Most of the villagers here wear the bright red traditional Inca clothing.  This couple was waiting for the bus in the central square.

The local drink is Chicha, a fermented corn beer with a low alcohol content of about 2-3%.  It is sold out of private homes, who hang a red plastic bag out front to let people know they have a batch ready for sale.  I convinced Lindsey to go in and get a drink.  For 75cents I got a big glass of chicha ladled out of a barrel, and we hung out in this ladies inner courtyard.  We were soon joined by two locals and a couple more tourists.  The colorful guy in the corner spoke only Quechua, his buddy next to me spoke Quechua and Spanish, and the guy in the leather jacket spoke Spanish and English, so we had a convoluted train of translation going.

After two great days exploring in Ollanta, we hired a driver for a one day tour of the Sacred Valley, and a drop off back in Cuzco.  The sacred valley is stunningly beautiful.

We visited the interesting Salt pans of Maras
We passed through mountain viewpoints on back road shortcuts, and saw local folks walking and farming.

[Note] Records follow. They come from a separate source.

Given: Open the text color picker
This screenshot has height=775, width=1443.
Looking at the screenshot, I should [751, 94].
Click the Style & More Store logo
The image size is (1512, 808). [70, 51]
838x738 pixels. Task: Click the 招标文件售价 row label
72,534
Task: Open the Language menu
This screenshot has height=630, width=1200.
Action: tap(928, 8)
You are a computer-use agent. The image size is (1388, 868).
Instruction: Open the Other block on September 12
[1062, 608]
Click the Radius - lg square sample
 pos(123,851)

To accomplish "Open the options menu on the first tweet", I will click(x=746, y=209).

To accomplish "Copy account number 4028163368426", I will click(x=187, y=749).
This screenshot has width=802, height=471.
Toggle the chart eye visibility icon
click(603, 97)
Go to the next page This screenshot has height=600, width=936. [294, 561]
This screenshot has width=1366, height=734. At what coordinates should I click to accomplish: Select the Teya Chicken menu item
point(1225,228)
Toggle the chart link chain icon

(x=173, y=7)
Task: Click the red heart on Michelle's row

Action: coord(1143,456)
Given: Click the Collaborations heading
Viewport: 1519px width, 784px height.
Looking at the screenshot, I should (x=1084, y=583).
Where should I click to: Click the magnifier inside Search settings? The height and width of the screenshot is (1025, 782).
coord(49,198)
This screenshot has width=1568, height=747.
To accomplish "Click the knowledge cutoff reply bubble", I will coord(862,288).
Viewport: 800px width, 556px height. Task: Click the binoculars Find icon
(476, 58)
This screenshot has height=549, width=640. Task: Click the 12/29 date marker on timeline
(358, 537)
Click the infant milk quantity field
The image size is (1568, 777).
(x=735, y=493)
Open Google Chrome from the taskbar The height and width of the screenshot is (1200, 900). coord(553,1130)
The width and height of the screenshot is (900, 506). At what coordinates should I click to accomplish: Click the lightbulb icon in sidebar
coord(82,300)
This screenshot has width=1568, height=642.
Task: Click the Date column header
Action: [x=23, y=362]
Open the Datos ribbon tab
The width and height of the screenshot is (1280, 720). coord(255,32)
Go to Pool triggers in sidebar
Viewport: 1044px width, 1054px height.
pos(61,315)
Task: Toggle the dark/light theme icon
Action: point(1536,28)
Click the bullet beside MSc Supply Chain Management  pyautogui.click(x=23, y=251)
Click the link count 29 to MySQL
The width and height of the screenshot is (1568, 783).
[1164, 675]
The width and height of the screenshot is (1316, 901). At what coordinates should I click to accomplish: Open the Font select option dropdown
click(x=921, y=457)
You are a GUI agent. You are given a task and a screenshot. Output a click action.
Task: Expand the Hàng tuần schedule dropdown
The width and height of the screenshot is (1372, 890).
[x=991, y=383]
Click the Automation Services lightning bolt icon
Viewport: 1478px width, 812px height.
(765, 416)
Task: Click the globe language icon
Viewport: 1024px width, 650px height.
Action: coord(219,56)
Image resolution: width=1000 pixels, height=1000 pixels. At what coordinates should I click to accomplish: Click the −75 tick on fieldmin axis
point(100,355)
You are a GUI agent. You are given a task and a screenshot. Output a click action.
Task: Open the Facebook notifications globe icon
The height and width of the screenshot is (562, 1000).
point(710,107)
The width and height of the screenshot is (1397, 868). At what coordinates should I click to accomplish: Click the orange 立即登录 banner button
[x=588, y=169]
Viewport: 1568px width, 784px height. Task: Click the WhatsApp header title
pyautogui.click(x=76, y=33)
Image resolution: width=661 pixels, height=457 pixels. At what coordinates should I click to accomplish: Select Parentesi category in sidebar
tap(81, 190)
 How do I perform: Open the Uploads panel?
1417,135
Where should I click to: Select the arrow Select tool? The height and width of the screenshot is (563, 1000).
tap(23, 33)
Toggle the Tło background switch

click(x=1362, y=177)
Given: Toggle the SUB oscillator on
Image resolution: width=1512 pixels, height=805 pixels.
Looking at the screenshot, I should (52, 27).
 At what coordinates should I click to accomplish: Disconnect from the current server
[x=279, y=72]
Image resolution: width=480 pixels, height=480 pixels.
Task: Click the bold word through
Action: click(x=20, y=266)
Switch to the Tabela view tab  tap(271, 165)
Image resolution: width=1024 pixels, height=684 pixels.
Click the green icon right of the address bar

Concentric circles of stone terracing made impressive agricultural micro-climates created by the Incas to find the best climate for each of their crops.
The fortress at Pisac is one of the biggest Inca cities, but we had seen soooooooo much Inca stuff by this time that we were thinking "Uh huh.  Terracing.  Inca walls.  Ok, let's move on."
Finally we reached the Pisac Sunday Market which was outstanding!  The best native craft market I've been to.  We only had an hour here, but could have enjoyed 4 hours.  So many interesting things to buy for such cheap prices.  We could have don all our Christmas shopping here.

Wednesday, March 21, 2012

Cuzco, Peru

Cuzco takes your breath away, literally.  11,000ft elevation gave me a very slight headache, and leaden legs when climbing stairs.

You'll see many Inca walls in a trip to Peru, but none more perfectly sculpted than those in the ancient capitol of Cuzco.  Today banks and houses are built on top of the original fifteenth century walls.
Everywhere in Peru we see four foot tall old ladies carrying massive loads slung on their backs.  We never saw a single Peruvian man carrying anything.
This family brought a llama and an alpaca to the edge of town so tourists could pet them, take pictures and give a "propina" or tip.
These bizarre ski masks are sold all over and I had to have one.



The giant doors of the Cathedral on the Cuzco Plaza de Armas

These ladies had a baby llama for picture-taking followed by a propina, which, no matter how much you gave them was not enough.




Peruvians consider "Cuy" or guinea pigs a delicacy.

Monday, March 19, 2012

Lima, Peru

Peru is country #62.  We arrived in Lima late at night, exhausted from 24 hours of travel, and finding Lindsey's bag did not make the journey with us, nor did our pre-arranged driver show.  On arrival at our hotel the lovely Hostal El Patio in Miraflores, we were pleasantly surprised.

In the morning we took a cab to the Plaza Armas.  Nice place, decent for walking around.  I had heard nothing good about the huge eight million person city of Lima, but we enjoyed this part of town as well as Miraflores.
The national drink of Peru is the Pisco Sour, so why not try one at the origin of the drink, the Hotel Bolivar?  I thought it was tart and awful, but Lindsey liked em.  I stuck with Cuzquena beer the rest of the trip, particularly the malty Cuzquena Negra whenever available.

We sampled the nightlife of the Miraflores area near Parque Kennedy, and had a great time. We became friends with these folks in a hole-in-the-wall bar near our hotel.